Le président du Somaliland, Ahmed Mohamed Silanyo.
© AFP PHOTO / SIMON MAINA

Le président du Somaliland, Ahmed Mohamed Silanyo, a quitté Paris ce mercredi 22 janvier après une visite de trois jours, où il a rencontré notamment le ministre des Affaires étrangères Laurent Fabius et la conseillère Afrique de l’Élysée Hélène Legal. Une opération de séduction pour le Somaliland, État autoproclamé indépendant en 1991 mais qui n'est toujours pas reconnu sur la scène internationale. De la diplomatie économique pour la France.

À l'Élysée, et au Quai d'Orsay, le message adressé au président du Somaliland a été le même : « Vous recevoir, ce n'est pas reconnaitre votre pays, car c'est d'abord aux pays africains de le faire. Mais nous sommes prêts à vous accompagner ». Paris n'a donc pas déroulé de tapis rouge à la délégation du Somaliland, mais le protocole n'en a pas moins été respecté.

Ce n'est d'ailleurs pas la première fois que Paris reçoit des délégations officielles et même un président de ce petit État de la corne de l'Afrique. Le Somaliland est vu par la France comme un îlot de stabilité dans une région complexe. C'est une démocratie attractive à forte croissance, explique un diplomate. La France ne le cache pas : avec le Somaliland, elle fait avant tout de la diplomatie économique.

Le Somaliland est en effet un marché à prendre dans un monde anglo-saxon où les Français sont peu présents. Il offre un important débouché sur la mer, et cela n'a pas échappé au groupe Bolloré qui négocie un contrat sur le port de Berbera. Un port qui pourrait être utilisé à moyen terme pour désenclaver l'Éthiopie ou pour exporter le pétrole du Soudan du Sud. Il y a aussi une place à prendre pour des investisseurs, dans le domaine de l'élevage, le traitement des eaux et des déchets.

Le Somaliland est aussi un pays très coopérant dans le domaine de la lutte contre la piraterie, dit-on à Paris, même s'il dispose de peu de moyens. Un officiel français résume : le Somaliland, c'est un pari sur l'avenir. Pour le président Ahmed Mohamed Silanyo, en tout cas, ne pas être reconnu n'empêche pas le Somaliland d'avoir des relations internationales.

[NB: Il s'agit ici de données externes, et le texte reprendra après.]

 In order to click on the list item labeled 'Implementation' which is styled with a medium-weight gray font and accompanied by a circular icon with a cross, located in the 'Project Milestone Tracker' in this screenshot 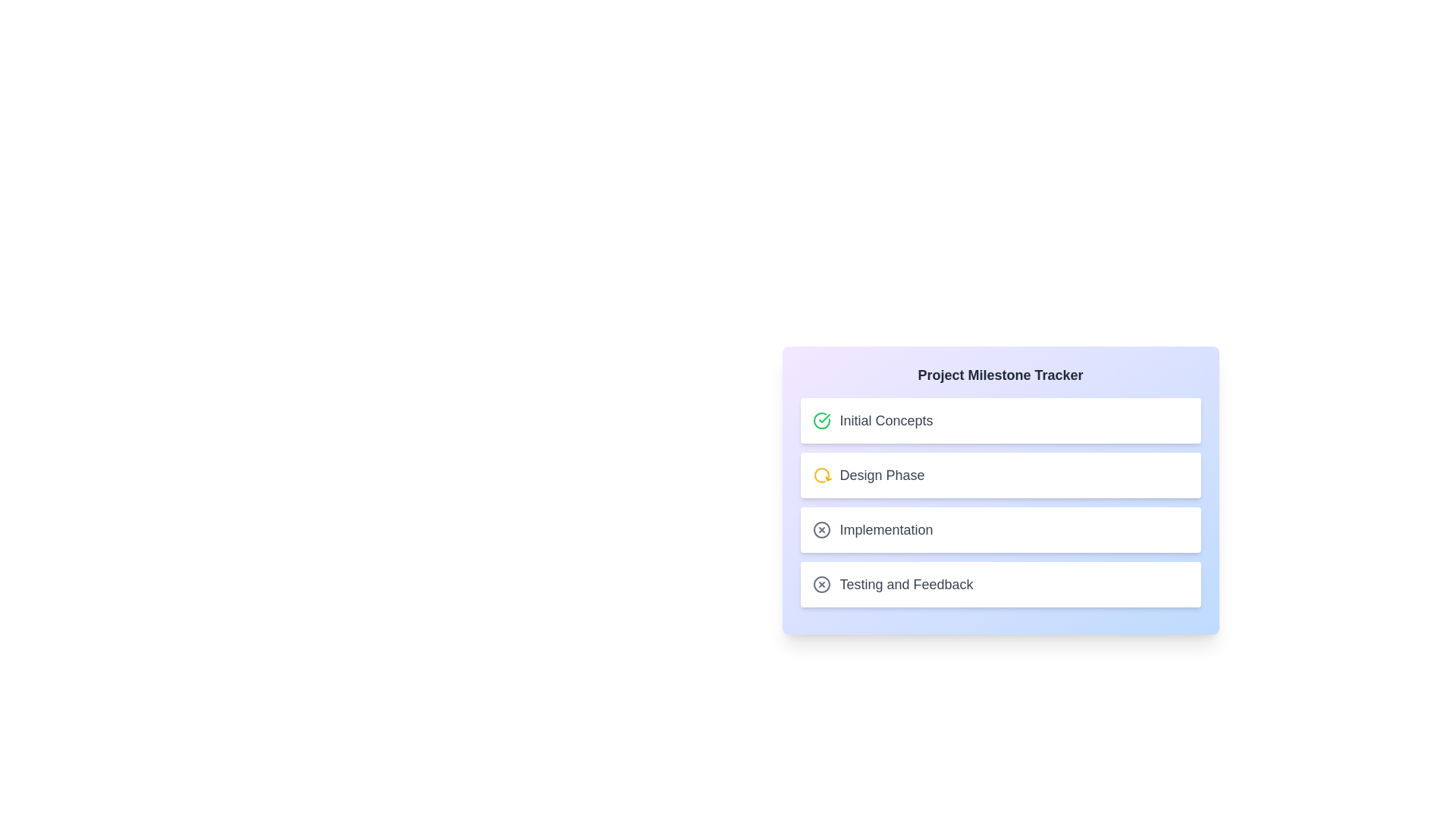, I will do `click(873, 529)`.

Bien sûr, nous recevons de l'aide de l'Union européenne, de la Grande-Bretagne, du Danemark, des États-Unis, de plusieurs pays. Je ne dirais pas que c'est beaucoup d'argent, mais cette aide est substantielle. Ce n'est pas tellement une aide purement financière. C'est surtout un soutien à notre processus électoral, à notre système éducatif, à notre système de santé.